EXCERPTED PASSAGE:
┏━━
A common type of stainless steel is austenitic stainless steel with a face-centered cubic (FCC) crystal structure. It has been reported that initiation of pitting corrosion and the corrosion susceptibility of the grains are dependent on the crystallographic orientation. It has been shown that the planar orientations, {111} and {100} have the highest resistance to pitting corrosion and generally a lower pitting resistance is expected for the crystallographic planes with lower atomic density of AISI 316LVM stainless steel in 0.1 M NaCl solution with an electric bias24. The dissolution rate and pitting corrosion susceptibilities of different crystallographic planes are also dependent on potentials. For type 310 S stainless steel electropolished in sulfuric acid and sodium chloride solution, {100} planes have higher dissolution rate at noble potentials, whereas {111} planes show higher dissolution rate at less noble potentials25. More recently, an in situ AFM study of 316 stainless steels showed that grain-specific corrosion rates decrease as the surface plane progressively deviates from the [111] direction determined by the height changes of individual grains etched in a 0.5 M sulfuric acid and 0.1 M lithium chloride solution up to 80 hours26. The dissolution rate of different crystallographic planes could be attributed to the anisotropic surface energies, affinities for charged adsorbates, and even electric potentials, which has not been clearly understood yet.

In commercial stainless steels, the presence of multiple alloying elements, impurities, and metallurgical defects often influence the corrosion kinetics. Using a high-purity model Fe–Cr–Ni alloy, a fundamental understanding of the corrosion mechanism can be obtained because it allows elimination of complexity in chemistry and defects. Therefore, in this work, we use in situ liquid EC-AFM in combination with ex situ aberration, CS corrected scanning transmission, and transmission electron microscopy (STEM/TEM) analysis before and after corrosion to obtain unprecedented insights into the kinetics of chloride corrosion and subsurface chemical diffusion into the austenite phase in a model Fe alloy sample with 18Cr–14Ni (wt%), which is represented as Fe–18Cr–14Ni.
┗━━
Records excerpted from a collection
┏━━
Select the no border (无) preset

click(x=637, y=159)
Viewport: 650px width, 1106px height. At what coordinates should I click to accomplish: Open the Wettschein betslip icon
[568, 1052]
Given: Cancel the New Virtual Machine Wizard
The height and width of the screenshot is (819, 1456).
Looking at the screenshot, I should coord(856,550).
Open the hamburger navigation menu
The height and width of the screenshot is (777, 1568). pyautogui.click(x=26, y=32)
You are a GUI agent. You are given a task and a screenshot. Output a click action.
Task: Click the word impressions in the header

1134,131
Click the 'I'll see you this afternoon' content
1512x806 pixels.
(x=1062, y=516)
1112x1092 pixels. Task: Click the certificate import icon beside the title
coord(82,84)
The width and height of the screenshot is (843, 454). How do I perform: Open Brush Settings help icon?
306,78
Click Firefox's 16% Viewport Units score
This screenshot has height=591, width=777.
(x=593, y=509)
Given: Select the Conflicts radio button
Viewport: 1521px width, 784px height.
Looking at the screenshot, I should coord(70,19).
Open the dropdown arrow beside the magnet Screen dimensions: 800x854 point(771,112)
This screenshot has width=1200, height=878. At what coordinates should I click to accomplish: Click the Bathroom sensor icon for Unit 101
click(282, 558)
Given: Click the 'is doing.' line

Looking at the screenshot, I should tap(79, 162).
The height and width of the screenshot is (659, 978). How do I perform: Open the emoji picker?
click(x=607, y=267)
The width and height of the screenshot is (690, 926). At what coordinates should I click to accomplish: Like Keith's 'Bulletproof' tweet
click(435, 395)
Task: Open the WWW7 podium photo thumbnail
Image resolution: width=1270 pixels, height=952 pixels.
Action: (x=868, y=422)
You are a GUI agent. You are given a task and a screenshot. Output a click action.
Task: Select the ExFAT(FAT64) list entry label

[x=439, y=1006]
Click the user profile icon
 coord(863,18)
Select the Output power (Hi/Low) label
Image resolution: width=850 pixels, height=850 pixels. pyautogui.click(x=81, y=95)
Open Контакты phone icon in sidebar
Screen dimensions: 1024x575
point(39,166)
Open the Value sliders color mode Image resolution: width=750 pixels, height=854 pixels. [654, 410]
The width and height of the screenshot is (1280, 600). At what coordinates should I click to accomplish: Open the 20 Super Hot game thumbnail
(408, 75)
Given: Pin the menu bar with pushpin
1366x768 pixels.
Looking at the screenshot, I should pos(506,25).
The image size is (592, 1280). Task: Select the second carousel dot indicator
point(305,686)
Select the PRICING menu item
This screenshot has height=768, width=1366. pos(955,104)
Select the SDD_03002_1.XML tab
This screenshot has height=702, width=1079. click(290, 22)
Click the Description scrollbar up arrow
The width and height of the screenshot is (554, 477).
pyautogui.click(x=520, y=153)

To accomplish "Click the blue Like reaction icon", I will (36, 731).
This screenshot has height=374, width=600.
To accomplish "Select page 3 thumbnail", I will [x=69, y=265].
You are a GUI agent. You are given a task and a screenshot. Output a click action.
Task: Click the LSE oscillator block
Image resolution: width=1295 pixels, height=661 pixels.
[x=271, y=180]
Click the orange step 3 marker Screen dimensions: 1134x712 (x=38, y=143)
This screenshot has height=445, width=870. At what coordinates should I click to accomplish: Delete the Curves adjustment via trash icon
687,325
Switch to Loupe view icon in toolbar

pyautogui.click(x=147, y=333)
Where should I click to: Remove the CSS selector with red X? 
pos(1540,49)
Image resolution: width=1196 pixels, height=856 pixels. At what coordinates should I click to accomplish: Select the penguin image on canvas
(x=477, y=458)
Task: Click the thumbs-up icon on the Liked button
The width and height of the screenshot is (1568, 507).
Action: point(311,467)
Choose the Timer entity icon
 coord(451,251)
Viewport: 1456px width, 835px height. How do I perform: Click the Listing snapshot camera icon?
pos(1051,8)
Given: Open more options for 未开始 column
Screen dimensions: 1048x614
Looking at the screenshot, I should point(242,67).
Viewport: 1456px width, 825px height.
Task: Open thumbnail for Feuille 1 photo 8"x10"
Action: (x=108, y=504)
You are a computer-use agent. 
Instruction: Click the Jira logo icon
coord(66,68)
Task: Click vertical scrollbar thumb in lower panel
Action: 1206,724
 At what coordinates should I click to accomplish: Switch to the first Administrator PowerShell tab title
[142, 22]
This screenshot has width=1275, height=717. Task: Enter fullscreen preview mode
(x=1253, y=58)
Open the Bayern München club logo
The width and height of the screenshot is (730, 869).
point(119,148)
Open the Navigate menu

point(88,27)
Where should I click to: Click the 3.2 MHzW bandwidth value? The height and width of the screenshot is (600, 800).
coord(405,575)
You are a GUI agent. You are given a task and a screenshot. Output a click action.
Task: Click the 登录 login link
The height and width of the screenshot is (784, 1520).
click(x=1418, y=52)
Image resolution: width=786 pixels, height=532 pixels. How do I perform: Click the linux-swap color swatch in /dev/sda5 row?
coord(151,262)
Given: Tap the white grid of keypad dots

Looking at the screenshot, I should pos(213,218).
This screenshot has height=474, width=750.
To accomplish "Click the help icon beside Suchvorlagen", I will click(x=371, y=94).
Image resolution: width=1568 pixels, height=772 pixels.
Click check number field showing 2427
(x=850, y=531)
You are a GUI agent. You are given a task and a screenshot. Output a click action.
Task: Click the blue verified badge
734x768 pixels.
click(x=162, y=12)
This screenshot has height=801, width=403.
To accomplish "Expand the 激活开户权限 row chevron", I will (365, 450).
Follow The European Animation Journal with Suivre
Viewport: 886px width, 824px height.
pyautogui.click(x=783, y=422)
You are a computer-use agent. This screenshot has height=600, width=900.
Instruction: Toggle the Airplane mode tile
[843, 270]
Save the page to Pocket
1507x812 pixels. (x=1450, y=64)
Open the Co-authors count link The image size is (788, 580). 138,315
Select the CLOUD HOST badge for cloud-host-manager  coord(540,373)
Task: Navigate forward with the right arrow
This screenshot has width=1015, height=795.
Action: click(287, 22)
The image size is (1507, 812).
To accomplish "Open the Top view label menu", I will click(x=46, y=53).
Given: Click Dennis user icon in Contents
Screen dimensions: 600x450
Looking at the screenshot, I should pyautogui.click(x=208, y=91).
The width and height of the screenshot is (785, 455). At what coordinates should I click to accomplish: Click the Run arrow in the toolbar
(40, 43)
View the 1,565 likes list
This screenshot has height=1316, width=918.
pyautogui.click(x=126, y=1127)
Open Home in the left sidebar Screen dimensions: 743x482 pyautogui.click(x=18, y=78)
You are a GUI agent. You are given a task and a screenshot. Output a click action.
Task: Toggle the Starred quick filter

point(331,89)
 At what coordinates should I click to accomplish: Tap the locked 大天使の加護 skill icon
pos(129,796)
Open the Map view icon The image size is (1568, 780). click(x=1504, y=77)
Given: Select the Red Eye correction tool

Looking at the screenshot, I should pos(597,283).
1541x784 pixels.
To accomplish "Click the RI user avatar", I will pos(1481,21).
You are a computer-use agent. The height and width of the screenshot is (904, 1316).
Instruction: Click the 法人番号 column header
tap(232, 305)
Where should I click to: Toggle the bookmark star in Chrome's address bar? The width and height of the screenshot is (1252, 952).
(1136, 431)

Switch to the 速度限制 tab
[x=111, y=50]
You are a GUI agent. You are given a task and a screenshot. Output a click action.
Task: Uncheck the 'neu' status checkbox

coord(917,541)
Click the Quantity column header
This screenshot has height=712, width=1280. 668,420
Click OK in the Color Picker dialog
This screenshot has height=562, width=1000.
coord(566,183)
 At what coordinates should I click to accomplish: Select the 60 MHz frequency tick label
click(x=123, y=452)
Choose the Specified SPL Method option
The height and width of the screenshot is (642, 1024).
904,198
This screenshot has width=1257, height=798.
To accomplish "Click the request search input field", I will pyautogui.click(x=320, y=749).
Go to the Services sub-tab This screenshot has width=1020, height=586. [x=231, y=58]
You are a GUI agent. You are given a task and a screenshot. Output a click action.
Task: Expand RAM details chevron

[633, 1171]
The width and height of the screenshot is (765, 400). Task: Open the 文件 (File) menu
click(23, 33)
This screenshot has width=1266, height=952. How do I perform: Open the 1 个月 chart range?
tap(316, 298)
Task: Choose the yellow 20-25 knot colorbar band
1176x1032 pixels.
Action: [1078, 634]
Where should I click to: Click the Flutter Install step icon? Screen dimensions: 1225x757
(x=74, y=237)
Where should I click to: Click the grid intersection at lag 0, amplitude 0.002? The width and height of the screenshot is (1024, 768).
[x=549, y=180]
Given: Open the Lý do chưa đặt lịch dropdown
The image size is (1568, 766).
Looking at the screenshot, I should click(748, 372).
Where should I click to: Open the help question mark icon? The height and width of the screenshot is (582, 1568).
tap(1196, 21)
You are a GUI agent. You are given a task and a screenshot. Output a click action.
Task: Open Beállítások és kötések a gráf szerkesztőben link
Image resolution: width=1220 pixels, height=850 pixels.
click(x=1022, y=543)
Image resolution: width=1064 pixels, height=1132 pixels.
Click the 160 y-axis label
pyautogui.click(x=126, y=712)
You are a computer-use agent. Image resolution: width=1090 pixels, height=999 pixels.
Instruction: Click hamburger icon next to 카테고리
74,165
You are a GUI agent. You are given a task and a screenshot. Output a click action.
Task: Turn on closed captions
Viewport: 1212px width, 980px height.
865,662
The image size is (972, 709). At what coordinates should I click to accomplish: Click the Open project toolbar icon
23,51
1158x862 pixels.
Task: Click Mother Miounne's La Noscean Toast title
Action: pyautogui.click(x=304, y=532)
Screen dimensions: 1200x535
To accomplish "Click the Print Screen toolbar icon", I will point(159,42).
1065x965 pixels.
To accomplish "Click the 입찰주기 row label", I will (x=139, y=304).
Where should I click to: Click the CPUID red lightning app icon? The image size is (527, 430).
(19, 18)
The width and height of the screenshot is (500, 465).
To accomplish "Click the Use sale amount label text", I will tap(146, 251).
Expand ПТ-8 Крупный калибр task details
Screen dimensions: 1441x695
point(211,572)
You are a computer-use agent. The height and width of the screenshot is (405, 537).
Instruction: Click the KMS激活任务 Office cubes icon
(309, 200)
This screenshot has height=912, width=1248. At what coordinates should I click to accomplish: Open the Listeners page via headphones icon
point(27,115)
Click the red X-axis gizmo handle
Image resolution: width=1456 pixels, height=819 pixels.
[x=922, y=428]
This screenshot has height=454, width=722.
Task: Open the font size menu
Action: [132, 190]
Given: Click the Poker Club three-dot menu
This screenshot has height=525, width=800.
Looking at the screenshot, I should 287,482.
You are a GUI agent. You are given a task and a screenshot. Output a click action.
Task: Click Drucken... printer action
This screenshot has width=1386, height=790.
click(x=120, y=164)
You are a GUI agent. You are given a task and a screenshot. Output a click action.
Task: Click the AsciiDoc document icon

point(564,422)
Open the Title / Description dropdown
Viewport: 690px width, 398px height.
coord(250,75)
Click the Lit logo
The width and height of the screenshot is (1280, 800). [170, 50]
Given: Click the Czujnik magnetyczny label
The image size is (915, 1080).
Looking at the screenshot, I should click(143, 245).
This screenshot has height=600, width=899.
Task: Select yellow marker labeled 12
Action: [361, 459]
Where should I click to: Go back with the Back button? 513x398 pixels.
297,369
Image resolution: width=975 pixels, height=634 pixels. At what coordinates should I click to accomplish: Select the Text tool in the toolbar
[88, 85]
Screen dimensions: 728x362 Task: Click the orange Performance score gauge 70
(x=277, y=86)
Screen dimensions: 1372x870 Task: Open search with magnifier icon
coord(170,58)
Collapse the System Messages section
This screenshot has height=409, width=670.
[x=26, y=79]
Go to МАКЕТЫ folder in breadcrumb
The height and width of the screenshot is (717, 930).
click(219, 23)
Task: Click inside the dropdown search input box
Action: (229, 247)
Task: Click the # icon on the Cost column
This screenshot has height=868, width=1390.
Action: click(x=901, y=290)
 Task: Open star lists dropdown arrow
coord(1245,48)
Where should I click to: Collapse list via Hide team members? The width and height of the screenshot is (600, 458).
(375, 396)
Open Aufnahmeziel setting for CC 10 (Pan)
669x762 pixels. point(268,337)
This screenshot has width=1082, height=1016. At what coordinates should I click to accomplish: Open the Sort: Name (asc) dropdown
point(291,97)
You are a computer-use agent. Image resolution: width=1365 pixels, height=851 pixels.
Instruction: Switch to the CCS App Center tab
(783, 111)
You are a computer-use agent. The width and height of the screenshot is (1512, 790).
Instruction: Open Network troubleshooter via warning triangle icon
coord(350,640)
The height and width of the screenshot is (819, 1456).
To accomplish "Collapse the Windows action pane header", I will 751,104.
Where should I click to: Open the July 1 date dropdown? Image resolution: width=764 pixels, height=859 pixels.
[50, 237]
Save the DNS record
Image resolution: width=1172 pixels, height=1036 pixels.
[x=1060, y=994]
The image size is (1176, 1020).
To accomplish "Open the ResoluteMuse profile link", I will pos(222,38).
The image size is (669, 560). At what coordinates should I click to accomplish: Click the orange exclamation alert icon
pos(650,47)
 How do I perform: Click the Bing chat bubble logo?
┗━━
Answer these questions from the passage on stainless steel corrosion:
1. Which two planar orientations of AISI 316LVM stainless steel have the highest resistance to pitting corrosion?
2. For type 310 S stainless steel, which planes have a higher dissolution rate at noble potentials?
3. What composition does the model Fe alloy sample have?

1. {111} and {100}
2. {100} planes
3. 18Cr–14Ni (wt%), represented as Fe–18Cr–14Ni